Apa yang diitulis pada bulan Maret 1875: Nietzsche masih menjadi Profesor Filologi di Universitas Basel. Nietzsche menulis tantangan metafilologis definitifnya "sebagai Paideia atau Pendidikan. 

Menggunakan skema biasanya kompleks tetapi klasik chiastic untuk mengartikulasikan tantangan ini, Nietzsche menulis: "Tidak akan ada yang menentang ilmu filologi untuk mengatakan: para filolog adalah pendidik.  
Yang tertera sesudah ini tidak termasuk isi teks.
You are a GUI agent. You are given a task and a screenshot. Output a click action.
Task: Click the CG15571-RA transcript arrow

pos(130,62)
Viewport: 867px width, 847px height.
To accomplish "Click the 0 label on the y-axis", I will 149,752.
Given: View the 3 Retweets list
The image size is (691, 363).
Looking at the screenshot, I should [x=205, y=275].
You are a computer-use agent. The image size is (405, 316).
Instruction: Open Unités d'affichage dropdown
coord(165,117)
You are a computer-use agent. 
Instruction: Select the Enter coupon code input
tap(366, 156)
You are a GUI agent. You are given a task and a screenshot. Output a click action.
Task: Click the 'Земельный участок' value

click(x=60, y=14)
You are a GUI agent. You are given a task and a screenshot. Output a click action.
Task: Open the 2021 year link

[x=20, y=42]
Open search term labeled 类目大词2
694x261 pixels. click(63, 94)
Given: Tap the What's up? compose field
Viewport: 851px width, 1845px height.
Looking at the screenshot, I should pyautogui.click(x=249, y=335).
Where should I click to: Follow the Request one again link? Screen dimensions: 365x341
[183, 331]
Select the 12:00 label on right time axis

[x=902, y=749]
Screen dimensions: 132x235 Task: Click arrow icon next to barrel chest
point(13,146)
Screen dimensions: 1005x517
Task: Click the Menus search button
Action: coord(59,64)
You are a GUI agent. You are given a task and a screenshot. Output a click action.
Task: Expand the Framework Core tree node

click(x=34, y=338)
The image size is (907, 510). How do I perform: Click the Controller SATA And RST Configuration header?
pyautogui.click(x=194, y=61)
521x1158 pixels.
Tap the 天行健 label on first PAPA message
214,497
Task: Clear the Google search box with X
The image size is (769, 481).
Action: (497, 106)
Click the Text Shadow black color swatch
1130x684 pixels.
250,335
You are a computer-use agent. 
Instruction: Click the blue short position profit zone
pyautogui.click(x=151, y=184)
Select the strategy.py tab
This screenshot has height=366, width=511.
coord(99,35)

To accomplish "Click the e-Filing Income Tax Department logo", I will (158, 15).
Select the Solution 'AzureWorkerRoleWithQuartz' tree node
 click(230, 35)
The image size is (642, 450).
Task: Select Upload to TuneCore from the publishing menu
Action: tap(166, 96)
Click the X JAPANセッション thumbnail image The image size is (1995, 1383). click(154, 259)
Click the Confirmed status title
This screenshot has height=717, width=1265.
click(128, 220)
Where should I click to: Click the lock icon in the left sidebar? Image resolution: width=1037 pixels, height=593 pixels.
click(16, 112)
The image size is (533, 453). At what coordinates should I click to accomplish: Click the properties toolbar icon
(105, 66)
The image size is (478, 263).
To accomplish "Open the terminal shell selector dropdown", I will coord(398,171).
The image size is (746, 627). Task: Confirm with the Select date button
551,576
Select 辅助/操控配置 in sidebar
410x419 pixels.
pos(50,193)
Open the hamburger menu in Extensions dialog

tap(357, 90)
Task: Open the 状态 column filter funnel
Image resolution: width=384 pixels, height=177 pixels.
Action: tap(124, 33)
Studi Friedrich Wilhelm Nietzsche tentang Democritus dari masa mahasiswanya di Leipzig mengungkapkan perubahan ini. Ini pada gilirannya terkait erat dengan studi filologis dan kritik sumbernya tentang Diogenes Laertius dan berurusan dengan pertanyaan tentang keaslian tulisan Democritus. Namun, studi Nietzsche tentang Democritus memiliki   sehubungan dengan pembacaan intensif sejarah materialisme oleh neo-Kantian, yang dimulai pada paruh kedua tahun 1866   referensi yang benar-benar filosofis.   Nietzsche menjelaskan  Democritus adalah "bapak dari semua kecenderungan rasionalistik yang mencerahkan" atau orang yang dalam pemikirannya terjadi transisi dari mitos ke logos. 

Friedrich Wilhelm Nietzsche atau Nietzsche menekankan  Democritus adalah yang pertama mencapai "karakter ilmiah" dan masih modern hingga saat ini.  

Pada sudut pandang Nietzsche, kecenderungan rasionalistik yang mencerahkan secara radikal dalam sistem Democritus ini menyebabkannya ditentang secara radikal pertama-tama oleh Socrates dan Platon dan kemudian tradisi Kristinani. Nietzsche memahami mereka sebagai kontra-pencerah, di mana dia jelas berada di pihak Democritus, kepada siapa kita "masih berutang banyak kematian". 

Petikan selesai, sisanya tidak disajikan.